Aradan geçen zaman az değil haliyle bana kalırsa, politikayla ilgilenmeyen okur siyasal geçmişi yeterince bilmiyor kaygısını güden yazar; dönem hakkında bilgiler de vermeyi, dönemi anlatmayı ihmal etmemiş. İşkenceli sorgulardan sonra hapishaneye gönderilmeden önce tutsakların tutulduğu “askeri gözetimevlerinde” /askeri hapishanede geçen tutsakların muhasebesine ayna tutulmuş. Muhasebe de tartışmalar olsa da oldukça yapıcı bir dil kullanılmış. Bugünden bakarak kırk yıl öncesi yorumlanmış. Edebiyatın gücüne inanıyor yazar. Ne de olsa Deniz Gezmiş ‘’Biz edebiyattan geldik” dememiş miydi.

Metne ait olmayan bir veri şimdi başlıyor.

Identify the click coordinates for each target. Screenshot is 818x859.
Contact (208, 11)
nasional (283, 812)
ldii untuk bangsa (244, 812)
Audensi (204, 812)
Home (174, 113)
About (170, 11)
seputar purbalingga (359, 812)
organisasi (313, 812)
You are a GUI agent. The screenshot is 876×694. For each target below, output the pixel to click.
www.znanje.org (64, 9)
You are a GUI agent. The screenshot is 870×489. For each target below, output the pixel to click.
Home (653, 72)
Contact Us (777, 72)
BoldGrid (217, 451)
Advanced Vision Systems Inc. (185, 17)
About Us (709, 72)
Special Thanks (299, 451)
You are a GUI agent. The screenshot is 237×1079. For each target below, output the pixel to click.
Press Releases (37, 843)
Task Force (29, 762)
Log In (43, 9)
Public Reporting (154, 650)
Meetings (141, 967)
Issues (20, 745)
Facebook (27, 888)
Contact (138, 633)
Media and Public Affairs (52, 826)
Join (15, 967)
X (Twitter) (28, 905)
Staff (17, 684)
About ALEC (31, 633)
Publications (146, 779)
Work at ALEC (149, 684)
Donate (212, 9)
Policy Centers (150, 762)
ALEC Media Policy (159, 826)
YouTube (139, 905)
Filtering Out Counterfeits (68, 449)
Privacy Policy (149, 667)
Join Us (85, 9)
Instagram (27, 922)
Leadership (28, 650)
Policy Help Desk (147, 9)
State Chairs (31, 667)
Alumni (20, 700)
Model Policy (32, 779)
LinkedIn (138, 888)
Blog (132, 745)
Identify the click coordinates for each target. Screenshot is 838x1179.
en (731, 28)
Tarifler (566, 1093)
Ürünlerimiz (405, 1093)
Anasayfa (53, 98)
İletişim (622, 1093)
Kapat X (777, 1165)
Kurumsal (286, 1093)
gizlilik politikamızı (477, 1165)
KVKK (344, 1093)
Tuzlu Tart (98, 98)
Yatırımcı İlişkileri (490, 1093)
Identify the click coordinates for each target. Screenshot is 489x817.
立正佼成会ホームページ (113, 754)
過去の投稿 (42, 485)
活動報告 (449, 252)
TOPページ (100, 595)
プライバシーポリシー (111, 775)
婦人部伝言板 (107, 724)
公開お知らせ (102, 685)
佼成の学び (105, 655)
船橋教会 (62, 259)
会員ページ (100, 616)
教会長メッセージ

Andre Bonnard yargıdaki savunmasında “Sanmayınız ki edebiyat, öyle kuru kuruya okunup geçilsin diye ortaya çıkmıştır... Hayır, edebiyat bizim hayatımıza bir yön verir; bize nasıl yaşanması gerektiğini öğretir. “

Ender İmrek’in Ben de Sana Onu Söyleyecektim ilk romanını okuduğumda son kısımda ele geçen devrimcinin (Kerem) polislerin elinden kaçmaya çalışmasının başarısızlığının/talihsizliğinin yerine ben olsaydım yani romanı ben yazsaydım Kerem’i firar ettirirdim diye düşünmüştüm. Finalde işçi devrimci bir başka şehirde bir başka mahallede bir başka işçi havzasında mücadeleye devam etmek için firar girişimi başarılı olurdu... Yazar sanırım benden daha gerçekçi baktığından devrimci polisin elinden kaçmayı denemiş fakat kaçamamış ancak mücadele de bitmemiş, mücadele yeni bir safhaya evrilmişti sadece. Onların eline düşmüştü ama parti mücadele etmeye devam edecekti. “ Milyonlarca işçi ve emekçi vardı. Mücadele içeride ve dışarıda kıyasıya sürecekti... “

İşte tam bu noktada başlıyor Zamanı Gelince. Hapishane ranzalarında dünü sorgulayan gelecekten umudunu kesmeyen tutsakların yenilgilerini, yengilerini yalın ve akıcı bir üslüpla okurun önüne seren İmrek, bu kez birlik ve dayanışmanın aslında birlik özleminin bir örneği olarak iki farklı örgütten devrimcileri firarda birleştirir, özgürleştirir.

Firariler Şevki Abi’yi bulacaklar mı, bilinmiyor roman o noktada bitiyor. Ben bulacaklarını düşünüyorum. Biliyorum ki Harun ve Sami, “Şevki Abi”yi bulamazlarsa Türkeli kardeşlerden birini, Şef Garson Gülabi’yi bulurlar. Her biri bir cesur yürek olan Besime, Fecire ve Asya’lar ne güne duruyor. Evinde yaralı yada değil firari yada aranan bir başka devrimciye en güzel yemekleri yapacaklar onlara kardeş, yoldaş olduklarını hissettirecekler ve hiçbir soru sormayacaklar günlerce evlerinde saklayacaklar, yaralarını sağaltacaklar.

Karanlıklar bitecek Zamanı Gelince... İttifaklar kurulacak , emekçiler safını bilecek , birlik gerçekleşecek tarihin çöplüğüne yollanan cuntanın yanına Tek Adam Yönetimi de gönderilecek Zamanı Gelince... Zamanı Gelince bir solukta okunacak bir kitap.